# Given records
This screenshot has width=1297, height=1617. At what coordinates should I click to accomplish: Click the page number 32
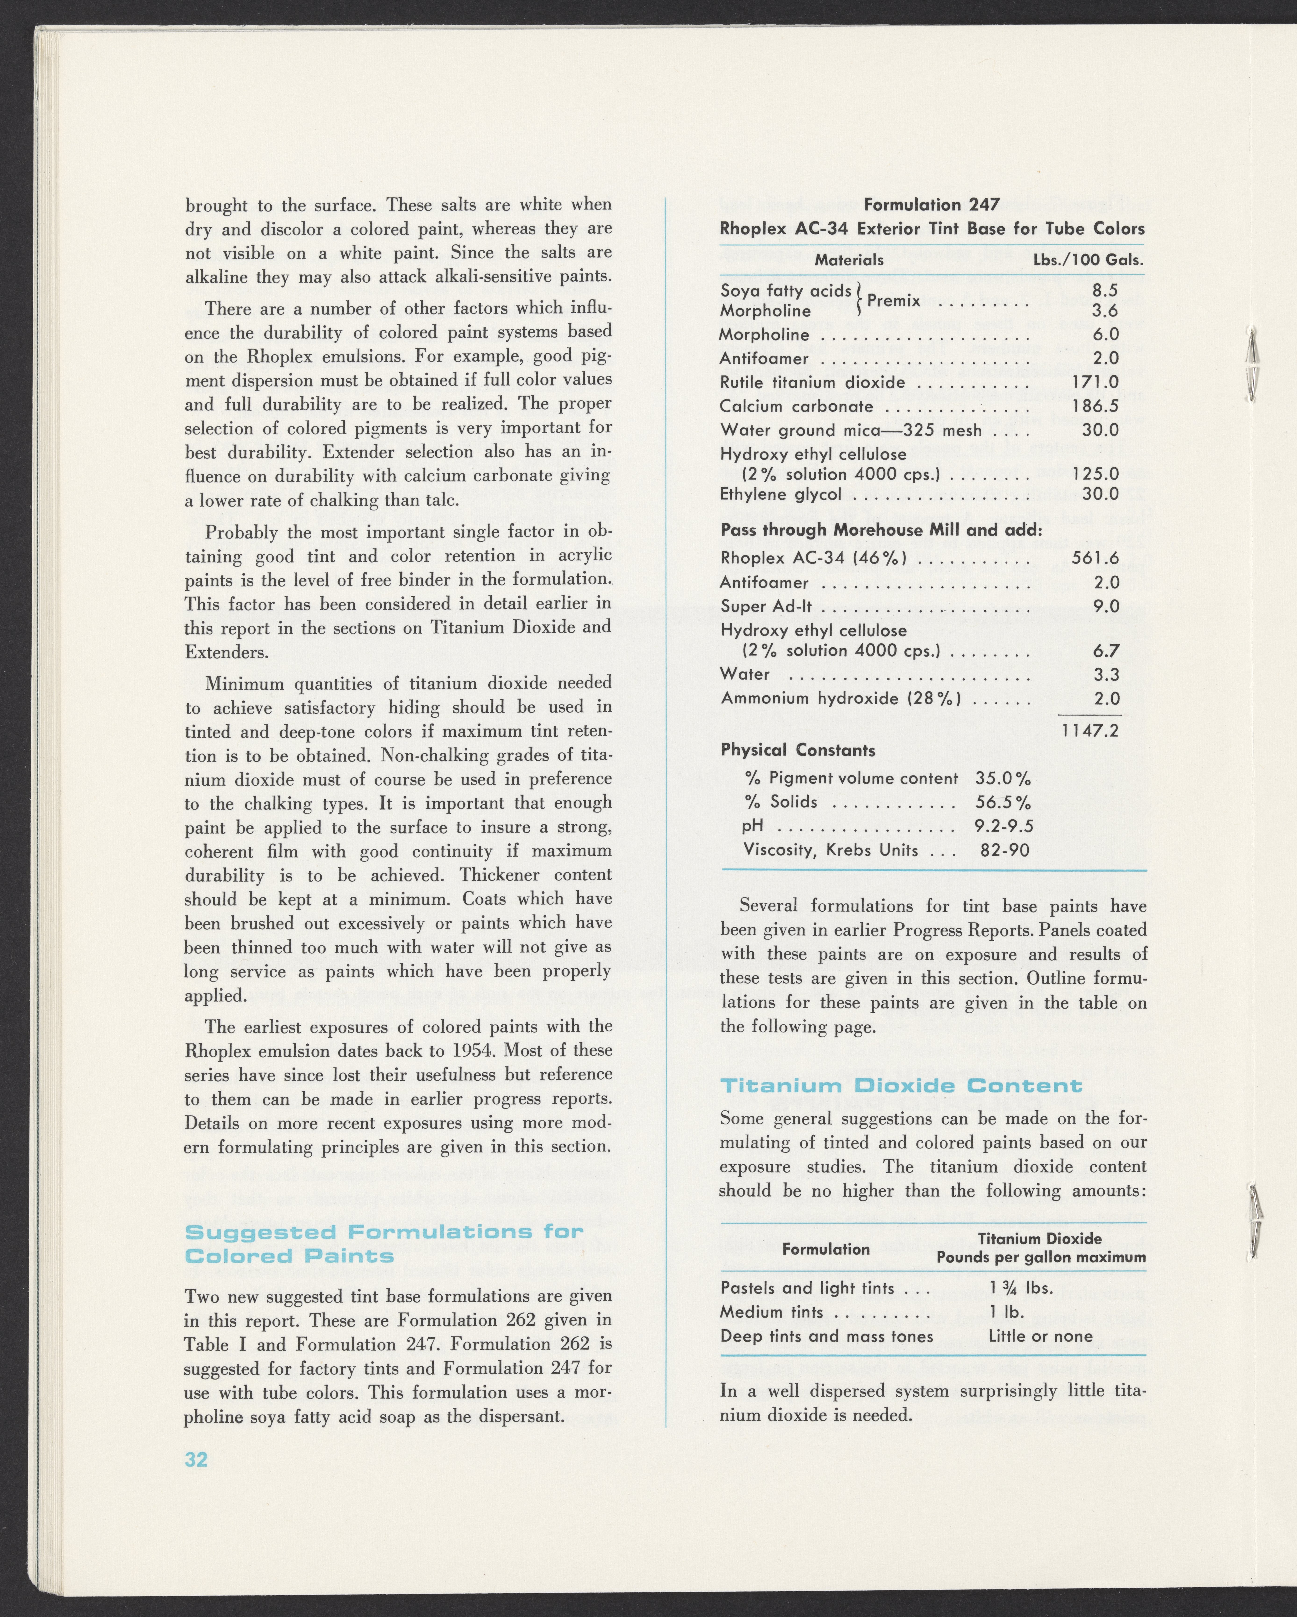(x=196, y=1459)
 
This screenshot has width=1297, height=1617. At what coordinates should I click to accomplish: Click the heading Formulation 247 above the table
(x=932, y=205)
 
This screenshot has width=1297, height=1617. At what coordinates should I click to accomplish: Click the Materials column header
(x=849, y=260)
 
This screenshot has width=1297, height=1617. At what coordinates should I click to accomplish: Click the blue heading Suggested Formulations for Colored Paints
(x=383, y=1243)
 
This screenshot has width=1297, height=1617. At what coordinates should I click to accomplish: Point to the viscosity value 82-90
(x=1004, y=850)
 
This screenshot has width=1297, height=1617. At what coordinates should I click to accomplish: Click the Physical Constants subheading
(x=797, y=750)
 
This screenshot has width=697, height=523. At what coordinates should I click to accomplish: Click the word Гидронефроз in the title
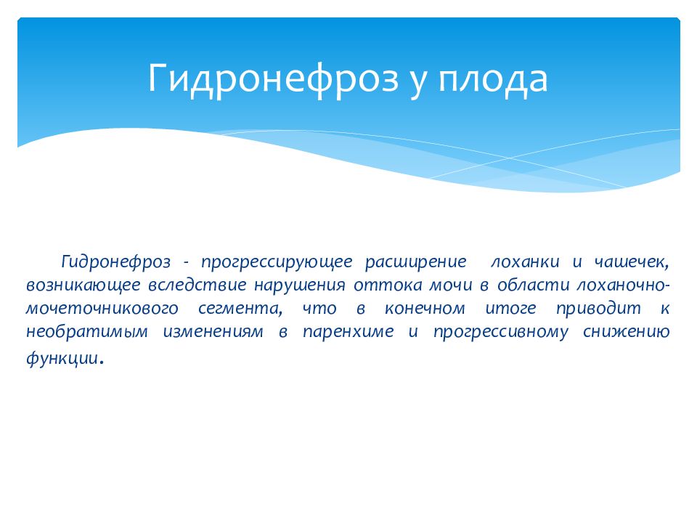pos(273,79)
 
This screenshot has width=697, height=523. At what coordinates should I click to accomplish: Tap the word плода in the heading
pos(493,80)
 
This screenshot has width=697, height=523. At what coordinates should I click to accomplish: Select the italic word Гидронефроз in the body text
pos(116,262)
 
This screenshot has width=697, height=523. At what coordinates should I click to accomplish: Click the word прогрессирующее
pos(277,262)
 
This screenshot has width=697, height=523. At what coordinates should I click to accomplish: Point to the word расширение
pos(416,262)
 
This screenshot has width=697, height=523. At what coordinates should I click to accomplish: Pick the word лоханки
pos(525,262)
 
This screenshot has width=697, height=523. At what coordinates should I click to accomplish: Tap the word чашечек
pos(631,262)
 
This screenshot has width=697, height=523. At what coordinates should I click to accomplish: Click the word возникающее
pos(83,285)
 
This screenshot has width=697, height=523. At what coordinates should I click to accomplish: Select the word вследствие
pos(197,285)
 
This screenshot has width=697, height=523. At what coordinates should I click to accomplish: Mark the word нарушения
pos(300,285)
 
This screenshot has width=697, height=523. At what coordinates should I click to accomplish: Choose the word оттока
pos(388,285)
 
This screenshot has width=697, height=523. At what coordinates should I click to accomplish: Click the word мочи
pos(450,285)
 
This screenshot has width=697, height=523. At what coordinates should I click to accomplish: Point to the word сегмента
pos(240,309)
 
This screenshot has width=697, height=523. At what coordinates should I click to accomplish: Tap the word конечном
pos(425,309)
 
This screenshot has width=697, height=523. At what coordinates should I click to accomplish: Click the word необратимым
pos(87,332)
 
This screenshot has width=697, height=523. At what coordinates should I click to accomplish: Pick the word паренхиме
pos(348,332)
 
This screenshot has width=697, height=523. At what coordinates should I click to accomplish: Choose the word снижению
pos(626,332)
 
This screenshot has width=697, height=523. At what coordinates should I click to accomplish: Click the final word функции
pos(62,358)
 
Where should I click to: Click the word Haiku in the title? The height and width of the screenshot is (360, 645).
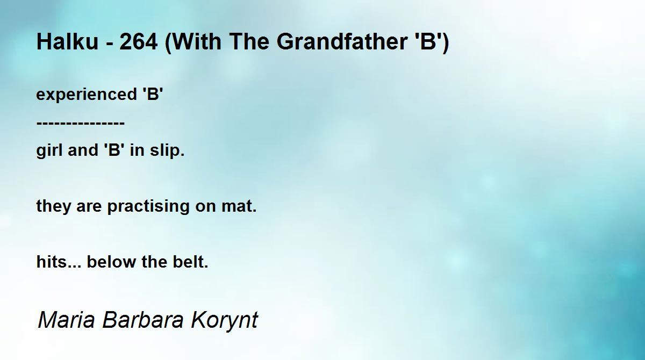tap(68, 41)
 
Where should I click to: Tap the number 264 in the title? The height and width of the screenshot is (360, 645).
tap(139, 41)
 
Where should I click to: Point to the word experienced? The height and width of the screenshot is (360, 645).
tap(87, 95)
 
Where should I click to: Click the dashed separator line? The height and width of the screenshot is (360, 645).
tap(81, 123)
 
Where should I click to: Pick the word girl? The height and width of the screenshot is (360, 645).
tap(50, 150)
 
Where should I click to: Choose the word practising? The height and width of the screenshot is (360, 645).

# Challenge
Update the records starting at the line that contains "the word прогрессирующее" and ending at the line that contains "pos(300,285)". Change "Pick" to "Choose", leave everything else as it is, and return only those lines.

# Expected answer
This screenshot has width=697, height=523. At what coordinates should I click to accomplish: Click the word прогрессирующее
pos(277,262)
 
This screenshot has width=697, height=523. At what coordinates should I click to accomplish: Point to the word расширение
pos(416,262)
 
This screenshot has width=697, height=523. At what coordinates should I click to accomplish: Choose the word лоханки
pos(525,262)
 
This screenshot has width=697, height=523. At what coordinates should I click to accomplish: Tap the word чашечек
pos(631,262)
 
This screenshot has width=697, height=523. At what coordinates should I click to accomplish: Click the word возникающее
pos(83,285)
 
This screenshot has width=697, height=523. At what coordinates should I click to accomplish: Select the word вследствие
pos(197,285)
 
This screenshot has width=697, height=523. At what coordinates should I click to accomplish: Mark the word нарушения
pos(300,285)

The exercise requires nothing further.